荷蘭,萊頓的一座房屋中,四十二歲的勒內·笛卡爾也迎來的三名神秘人;
法蘭西,圖盧茲的公寓中,三十一歲的皮埃爾·德·費馬正與他的好友梅森·羅貝瓦爾討論著《平面與立體軌跡引論》的事情,也迎來了三名神秘人;
……
如此的場景在諸國近百個地方同時上演著,有人憤怒,有人驚懼,有人欣喜,有人糾結。
憤怒的是竟然有人在這個情況下挖他們,而且是藏頭露尾,更是猜到了諸國動亂就是這伙神秘人掀起來的;
驚懼的是這伙神秘人將他們的身平、家屬、朋友等等調查的清清楚楚,而他們竟然一無所知;
欣喜的是終于有人看重他們研究的價值了,這伙神秘人對他們來說就是伯樂;
糾結的是,對神秘人一無所知,將要去何方?承諾的能不能兌現?人身安全能不能得到保障;
而且現在局勢是越來越亂,哪天被波及都不好說。
甭管眾人是什么心態,但都只能沉默不語。
非友即敵,這是那伙神秘人走時留下的,這句話意味著什么,他們很清楚。
現在找到官方,或許能夠得到一時的平安,但以后可能就是永遠活在隨時可能被暗殺之中。
相對于這些在悄無聲息之中進行著的請人工作,諸國的動靜是越來越大了,但絲毫影響不到這些請人動作。

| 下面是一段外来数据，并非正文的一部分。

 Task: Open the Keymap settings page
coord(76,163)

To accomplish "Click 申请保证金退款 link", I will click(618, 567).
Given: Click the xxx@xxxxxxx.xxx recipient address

隨著最后期限的臨近,被涉及到的人大部分都作出了選擇。
獨立研究的學者向所在城池的官方遞交了探親訪友、游歷的申請書,服務于商人和貴族的則是向主家提交了閉關深入研究的申請。
服務于官方機構的學者,能申請外出交流的就外出交流,不能外出交流的就以生病為由在家休息,甚至直接搞出了住宅失火葬身火海以及去城外被強盜掠走的。
若是在一個地方同時發生,那自然會引起官方的注意,可分散在整個動亂的西歐大陸之上,相隔數百里,誰會注意到這些事情。
這些人通過各種渠道、在大量金錢開道下,向著海邊匯聚著,然后在某個地方登上商船,進入了茫茫大海之中。
兩個月后,近百名的各行各業的研究學者和他們的家眷共計七八百人在馬拉喀什的拉巴特港口匯聚。
“大將軍,截止到昨天,一共是六十二名學者,家屬兩百六十六人,
另有與之相關聯的各類頂尖技工五十八人,家眷一百五十七人,本土廚師三十人,共計五百七十三人。
我們的人做過了檢查,只有百來人因為這近兩個月的趕路出現了一些病癥,其余都只是有些疲勞而已,大家伙兒的情緒都算是穩定的。
另外,所需的各種容易存放的食材、酒水等,也全部準備齊全,支撐到回去問題不大。”
“好!”
鄭芝龍點了點頭,對于汪興國的辦事能力他是相當滿意的。
在選人的時候,凡是有傳染病的,諸如鼠疫(黑死病)、斑疹傷寒、痢疾與傷寒、天花、梅毒等等,一律不在選擇范圍。